IMO this is some sort of clueless scapegoating. Dependency could be an issue in software development but only for large projects. A project with $28k funding and probably 1 or 2 developers, seriously? And no details like lines of code, libraries being used, etc makes it hardly plausible.


I agree. I believe is scapegoating too. The guy that wrote the mail had no clue about anything technical, and the other guys that help him explain, didn't really understood what the programmer did and perhaps wasn't even a Go dev. And it seems that the original developer just left and doesn't want anything to do with the game anymore. So...they blame it on the language and 3th party hobby libraries from github because they can't set up the project right. That shit happens on any language even with inhouse built libraries if you put unskilled people to to the job.


why would they use go, a language aimed at building scalable web services to build a game is puzzling...I am not sure if people who made that decision actually knows what they are doing. Many open source libs and system-level linux libraries can be installed from git or github repos... that is not news at all. Can't see why people are fighting over such things. O.O


Looking at their Kickstarter page, they really could have used anything.

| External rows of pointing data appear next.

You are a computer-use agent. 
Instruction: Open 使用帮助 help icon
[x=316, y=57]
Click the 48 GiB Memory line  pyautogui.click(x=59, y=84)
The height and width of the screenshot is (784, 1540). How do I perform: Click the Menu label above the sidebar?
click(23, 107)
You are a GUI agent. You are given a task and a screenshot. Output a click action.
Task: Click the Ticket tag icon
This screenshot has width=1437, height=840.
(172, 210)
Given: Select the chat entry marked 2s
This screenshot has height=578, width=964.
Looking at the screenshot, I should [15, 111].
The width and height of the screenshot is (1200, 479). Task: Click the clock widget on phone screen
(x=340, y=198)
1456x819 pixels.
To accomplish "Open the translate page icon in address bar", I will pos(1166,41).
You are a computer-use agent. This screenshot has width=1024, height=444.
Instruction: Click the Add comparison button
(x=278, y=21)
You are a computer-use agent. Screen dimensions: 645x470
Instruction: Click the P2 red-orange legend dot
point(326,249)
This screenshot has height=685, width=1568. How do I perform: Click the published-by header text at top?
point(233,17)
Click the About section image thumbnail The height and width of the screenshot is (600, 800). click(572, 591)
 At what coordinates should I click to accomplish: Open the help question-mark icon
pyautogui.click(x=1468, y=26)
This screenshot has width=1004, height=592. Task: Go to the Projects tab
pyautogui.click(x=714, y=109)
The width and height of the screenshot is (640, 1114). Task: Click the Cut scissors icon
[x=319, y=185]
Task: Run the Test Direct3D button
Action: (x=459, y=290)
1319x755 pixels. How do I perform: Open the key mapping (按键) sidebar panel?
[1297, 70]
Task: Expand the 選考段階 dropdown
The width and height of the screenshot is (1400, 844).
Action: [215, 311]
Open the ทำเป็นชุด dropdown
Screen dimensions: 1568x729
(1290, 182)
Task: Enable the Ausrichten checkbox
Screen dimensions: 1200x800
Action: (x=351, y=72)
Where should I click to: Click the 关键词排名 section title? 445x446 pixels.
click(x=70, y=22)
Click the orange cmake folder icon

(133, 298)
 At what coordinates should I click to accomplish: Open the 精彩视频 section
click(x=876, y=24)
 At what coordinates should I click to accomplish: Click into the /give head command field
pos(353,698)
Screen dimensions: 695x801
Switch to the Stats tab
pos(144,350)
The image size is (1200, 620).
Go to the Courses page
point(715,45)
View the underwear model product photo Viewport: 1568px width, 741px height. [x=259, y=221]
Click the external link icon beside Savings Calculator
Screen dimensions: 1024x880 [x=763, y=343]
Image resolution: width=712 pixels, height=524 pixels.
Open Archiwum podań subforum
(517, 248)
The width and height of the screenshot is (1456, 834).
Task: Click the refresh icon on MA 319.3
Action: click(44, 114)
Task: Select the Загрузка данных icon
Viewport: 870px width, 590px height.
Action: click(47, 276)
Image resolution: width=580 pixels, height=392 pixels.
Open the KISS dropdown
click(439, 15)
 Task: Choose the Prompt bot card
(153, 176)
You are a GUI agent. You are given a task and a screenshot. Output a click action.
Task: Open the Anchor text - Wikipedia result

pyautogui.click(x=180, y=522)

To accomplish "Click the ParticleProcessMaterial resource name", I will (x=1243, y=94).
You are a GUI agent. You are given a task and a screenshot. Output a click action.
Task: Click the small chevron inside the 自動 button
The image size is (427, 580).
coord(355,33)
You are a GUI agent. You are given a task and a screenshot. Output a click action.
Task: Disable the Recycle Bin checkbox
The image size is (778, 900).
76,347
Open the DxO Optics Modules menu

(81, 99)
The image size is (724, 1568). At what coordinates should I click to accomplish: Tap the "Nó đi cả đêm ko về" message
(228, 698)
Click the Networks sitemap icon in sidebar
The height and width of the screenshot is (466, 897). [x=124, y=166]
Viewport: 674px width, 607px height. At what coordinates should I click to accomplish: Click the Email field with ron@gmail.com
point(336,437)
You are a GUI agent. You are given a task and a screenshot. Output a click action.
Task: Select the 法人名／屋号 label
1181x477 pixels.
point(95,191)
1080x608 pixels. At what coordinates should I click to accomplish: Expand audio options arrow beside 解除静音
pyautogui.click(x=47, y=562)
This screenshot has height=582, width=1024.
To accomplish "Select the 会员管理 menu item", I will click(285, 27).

This sounds like a problem the community can resolve. Check http://golang.org/cmd/go/#hdr-Remote_import_path_syntax -- anyone can create a Go "repo" by using a <meta> tag in an HTML page.

I don't think it'd be difficult to create a CGAN/GoPI/Gobal/gojars/etc. that provided versioning.


That's a good idea. The limitation being that your service can redirect go get to a different repository url, but go will still fetch that repository and check out what it thinks is the best branch for that version of go: one with the name of the current go version, or master. So you'd have to play some tricks to keep a full clone-able repo with master locked at some commit for each version of each library, rather than just one repo per library with tags. I guess there are some ways to do that where the clones share the objects so you aren't wasting space, though so not insurmountable.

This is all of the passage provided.